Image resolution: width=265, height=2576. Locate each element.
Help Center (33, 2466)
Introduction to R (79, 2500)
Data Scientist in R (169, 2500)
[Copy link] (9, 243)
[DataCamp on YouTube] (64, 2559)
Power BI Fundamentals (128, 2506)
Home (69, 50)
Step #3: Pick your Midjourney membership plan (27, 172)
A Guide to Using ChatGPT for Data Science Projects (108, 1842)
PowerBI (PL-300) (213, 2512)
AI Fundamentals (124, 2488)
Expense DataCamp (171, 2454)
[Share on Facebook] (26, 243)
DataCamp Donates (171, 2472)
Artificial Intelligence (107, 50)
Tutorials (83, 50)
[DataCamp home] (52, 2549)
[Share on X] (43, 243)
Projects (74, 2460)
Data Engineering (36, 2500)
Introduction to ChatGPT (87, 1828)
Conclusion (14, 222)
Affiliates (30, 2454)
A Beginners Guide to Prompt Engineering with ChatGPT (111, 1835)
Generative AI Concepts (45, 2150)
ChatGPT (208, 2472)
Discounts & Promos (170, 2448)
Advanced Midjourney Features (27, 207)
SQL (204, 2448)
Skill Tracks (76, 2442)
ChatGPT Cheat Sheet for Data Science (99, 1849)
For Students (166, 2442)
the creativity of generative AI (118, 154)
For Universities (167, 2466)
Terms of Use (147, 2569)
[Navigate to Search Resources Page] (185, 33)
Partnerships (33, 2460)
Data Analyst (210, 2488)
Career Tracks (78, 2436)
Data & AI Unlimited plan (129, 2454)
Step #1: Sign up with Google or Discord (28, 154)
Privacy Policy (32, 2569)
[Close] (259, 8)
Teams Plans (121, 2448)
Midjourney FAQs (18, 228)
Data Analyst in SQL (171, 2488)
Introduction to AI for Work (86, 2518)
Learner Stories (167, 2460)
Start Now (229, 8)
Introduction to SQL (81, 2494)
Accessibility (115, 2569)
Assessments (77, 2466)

--------

Produce exactly the lines from the one containing "Advanced Midjourney Features (27, 207)" through the final line of the records above, both included, and no others.

Advanced Midjourney Features (27, 207)
SQL (204, 2448)
Skill Tracks (76, 2442)
ChatGPT Cheat Sheet for Data Science (99, 1849)
For Students (166, 2442)
the creativity of generative AI (118, 154)
For Universities (167, 2466)
Terms of Use (147, 2569)
[Navigate to Search Resources Page] (185, 33)
Partnerships (33, 2460)
Data Analyst (210, 2488)
Career Tracks (78, 2436)
Data & AI Unlimited plan (129, 2454)
Step #1: Sign up with Google or Discord (28, 154)
Privacy Policy (32, 2569)
[Close] (259, 8)
Teams Plans (121, 2448)
Midjourney FAQs (18, 228)
Data Analyst in SQL (171, 2488)
Introduction to AI for Work (86, 2518)
Learner Stories (167, 2460)
Start Now (229, 8)
Introduction to SQL (81, 2494)
Accessibility (115, 2569)
Assessments (77, 2466)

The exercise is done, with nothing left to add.